Fino al 23 novembre la Fondazione Querini Stampalia ospita No Stone Unturned – Conceptual Photography, una mostra dedicata alla pratica concettuale di John Baldessari, un racconto dell’artista e in particolare del suo uso concettuale della fotografia, a partire dalla fine degli anni Sessanta. No Stone Unturned apre un nuovo capitolo per la Fondazione, con la più grande mostra mai realizzata sull’artista a Venezia e la prima mostra sotto la nuova direzione di Cristiana Collu. L’esposizione non tralascia nulla (come ci dice il titolo) e rivela ogni sfaccettatura della fotografia di Baldessari come pratica concettuale.
Necessario, per raccontare l’arte concettuale, è partire da Cremation project (1970), un lavoro che apre un percorso espositivo privo di didascalie e descrizioni. È con quest’opera che l’artista nel 1970 dà il via alla sua svolta concettuale, dando alle fiamme le sue tele realizzate fino a quel momento dal 1953 circa, affermando un atto di completa decostruzione. Non a caso, il progetto è documentato fotograficamente.

Concettuale per Baldessari coincide con l’immagine fotografica nei suoi sensi più vasti: dalla documentazione della cremazione, a fotogrammi di programmi televisivi (T.V. Series: 1 Wk. of T.V. Every 10 Min. Ea. Channel from 11 A.M. in Los Angeles Starting Aug 23, 1976, 1976), storyboards (Scenario (Scripts) (Version A), 1972-1973), ma anche associazioni di concetti (Bird/Plane/Bird, 1971 o Photos That Belong Together (Inside and Outside of Studio), 1976) o ancora nella serie Binary Code: Woman with Cigarette. Up/Up Down/Down Up/Down Down/Up (Yes/Yes No/No Yes/No No/Yes), 1974.
Il gioco concettuale dell’artista è un approccio ironico e mentale come in Choosing (A Game for Two Players): Asparagus, 1971-1972, nel video Teaching a Plant the Alphabet, 1972 o nelle Kissing Series (1975) dove i nasi dei soggetti fotografati “baciano” il contesto e lo sfondo. Attraverso spostamenti e sovrapposizioni interpretative le immagini di Baldessari decostruiscono lo spazio, decostruzione resa anche nell’allestimento dell’esposizione. No Stone Unturned si presenta allora in un ordine sparso, per nulla cronologico, perfettamente in linea con la poetica dell’artista.

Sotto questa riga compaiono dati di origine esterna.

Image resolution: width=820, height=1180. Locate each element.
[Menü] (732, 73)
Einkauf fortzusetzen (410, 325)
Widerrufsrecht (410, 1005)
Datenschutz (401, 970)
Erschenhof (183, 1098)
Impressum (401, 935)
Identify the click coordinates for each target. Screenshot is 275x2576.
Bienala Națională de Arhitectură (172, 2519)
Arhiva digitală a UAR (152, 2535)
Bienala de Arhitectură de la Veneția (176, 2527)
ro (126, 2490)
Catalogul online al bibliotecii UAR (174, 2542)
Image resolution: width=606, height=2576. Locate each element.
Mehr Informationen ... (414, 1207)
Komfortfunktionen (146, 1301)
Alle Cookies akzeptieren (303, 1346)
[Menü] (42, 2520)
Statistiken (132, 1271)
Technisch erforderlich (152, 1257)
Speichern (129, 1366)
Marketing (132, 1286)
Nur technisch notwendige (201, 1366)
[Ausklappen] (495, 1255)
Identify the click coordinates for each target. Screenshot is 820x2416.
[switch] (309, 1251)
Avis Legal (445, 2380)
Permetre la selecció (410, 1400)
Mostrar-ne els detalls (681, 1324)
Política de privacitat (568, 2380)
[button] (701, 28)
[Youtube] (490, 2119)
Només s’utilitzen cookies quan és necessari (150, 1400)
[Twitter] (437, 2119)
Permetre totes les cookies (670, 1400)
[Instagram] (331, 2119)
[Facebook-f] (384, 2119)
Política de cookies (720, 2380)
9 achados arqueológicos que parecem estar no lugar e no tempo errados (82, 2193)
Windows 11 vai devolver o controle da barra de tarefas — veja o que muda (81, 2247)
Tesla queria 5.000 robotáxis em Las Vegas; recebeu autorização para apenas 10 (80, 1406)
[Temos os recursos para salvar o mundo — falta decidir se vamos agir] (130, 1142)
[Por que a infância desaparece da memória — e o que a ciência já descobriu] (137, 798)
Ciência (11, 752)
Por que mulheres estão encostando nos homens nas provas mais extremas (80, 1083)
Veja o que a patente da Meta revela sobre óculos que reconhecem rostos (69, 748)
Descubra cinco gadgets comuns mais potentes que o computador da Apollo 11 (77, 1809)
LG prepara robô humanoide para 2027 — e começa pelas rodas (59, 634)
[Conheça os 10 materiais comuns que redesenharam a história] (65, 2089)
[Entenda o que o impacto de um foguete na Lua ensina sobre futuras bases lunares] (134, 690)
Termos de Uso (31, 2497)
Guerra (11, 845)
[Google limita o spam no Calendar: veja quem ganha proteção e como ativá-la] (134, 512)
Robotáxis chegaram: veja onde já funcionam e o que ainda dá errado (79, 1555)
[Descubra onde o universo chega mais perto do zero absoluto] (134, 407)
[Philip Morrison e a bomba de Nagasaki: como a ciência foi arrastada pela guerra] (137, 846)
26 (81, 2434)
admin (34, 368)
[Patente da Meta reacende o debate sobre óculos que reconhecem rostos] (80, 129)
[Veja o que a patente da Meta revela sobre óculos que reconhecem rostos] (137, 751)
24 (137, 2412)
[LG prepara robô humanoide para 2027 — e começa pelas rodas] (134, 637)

È un percorso di rimandi, di flashback e flashforward che immergono completamente nella pratica concettuale senza dimenticare nulla. L’assenza di una linearità, nell’allestimento così come nella disposizione di opere per associazione, accentua questa ricercata confusione. C’è un punto di partenza netto, definito, sicuro, ma lo sviluppo è incerto e casuale. Infatti, la scelta di un Qr code con i titoli delle opere e l’assenza di didascalie in mostra sfida il visitatore, spingendo a una visione attenta e non distratta. L’opera successiva appare casualmente, inaspettata: nella sua non-prevedibilità l’esposizione obbliga ad avvicinarsi al concettuale in un viaggio libero e senza un programma.
In questo modo il concetto prevale sul contenuto e l’associazione è il solo modo di unire le parti. Il dinamismo in una mostra fotografica è sempre una sfida che Cristiana Collu vince in una casualità che però non lascia davvero nulla al caso. Se la fotografia concettuale può apparire respingente, diventa coinvolgente se si riesce a giocare secondo le sue logiche. In entrambi i casi, che respinga o trasporti, non lascia chi la guarda indifferente.

Penso sia questo il modo di raccontare l’arte concettuale: ovvero con la consapevolezza di avere una mente diversa dall’artista ma con la volontà di mettersi in gioco attraverso la medesima ironia. No Stone Unturned chiede di affidarsi alle idee di Baldessari, di farsi travolgere da associazioni, di allenare la logica e l’interpretazione, empatizzare, al fine di costruire un nuovo discorso rimescolando le parti. Visitare l’esposizione consente di fare esperienza della molteplicità di un medium, della varietà di idee, di riflettere sulla sintassi e sulla decostruzione. Sarà complicato da accettare ma potrà anche insegnare a sapersi sorprendere ancora.